■ **Extracted information**:
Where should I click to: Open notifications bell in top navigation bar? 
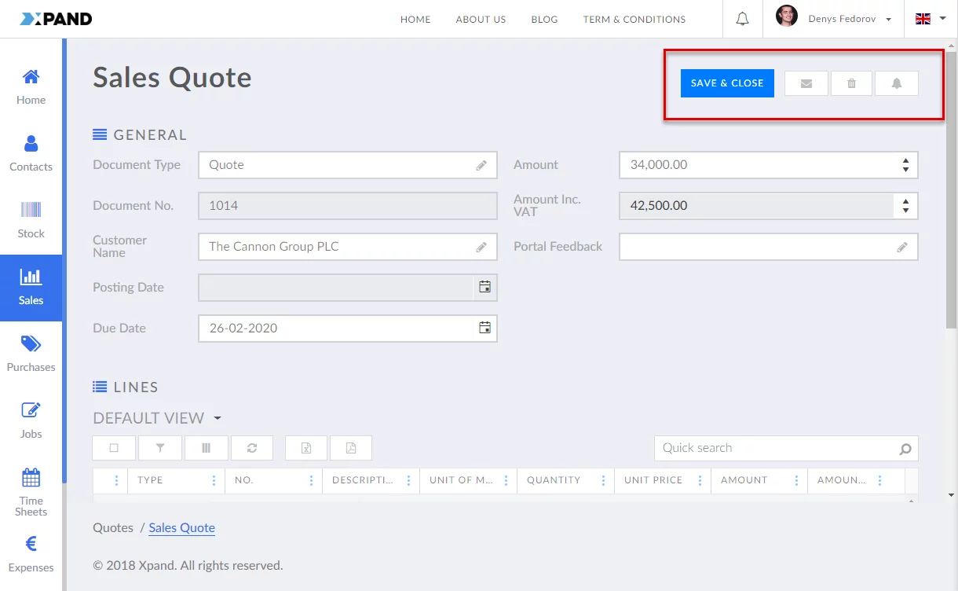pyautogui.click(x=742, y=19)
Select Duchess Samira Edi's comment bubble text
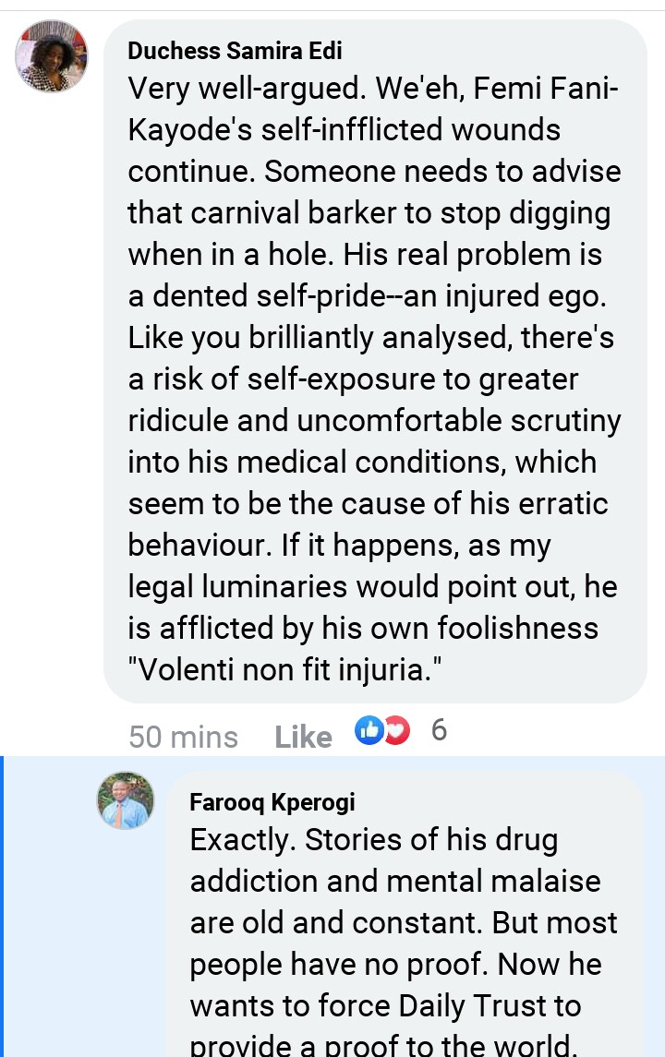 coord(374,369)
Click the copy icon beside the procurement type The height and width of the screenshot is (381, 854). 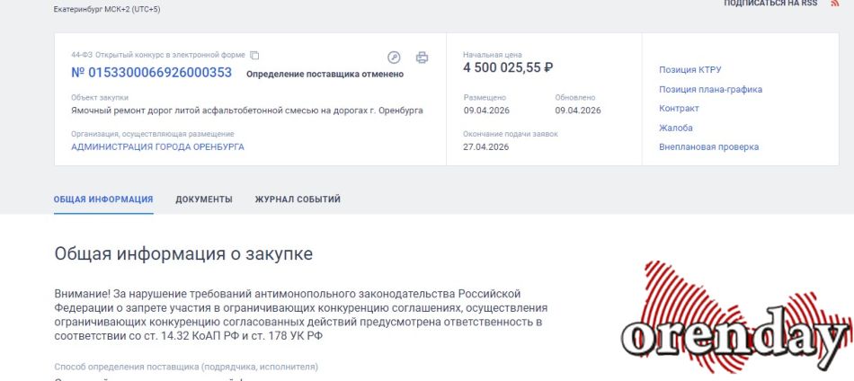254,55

* * *

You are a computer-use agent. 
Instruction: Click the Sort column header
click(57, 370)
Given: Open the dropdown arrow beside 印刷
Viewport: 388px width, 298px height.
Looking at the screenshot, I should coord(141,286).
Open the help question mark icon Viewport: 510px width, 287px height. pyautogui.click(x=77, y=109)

■ **What is needed**:
Your answer should be the lines above, from the line containing "Viewport: 388px width, 298px height." up to and including the line containing "Open the help", reproduced exactly and with nothing else.

■ **Solved problem**:
Viewport: 388px width, 298px height.
Looking at the screenshot, I should coord(141,286).
Open the help question mark icon Viewport: 510px width, 287px height. pyautogui.click(x=77, y=109)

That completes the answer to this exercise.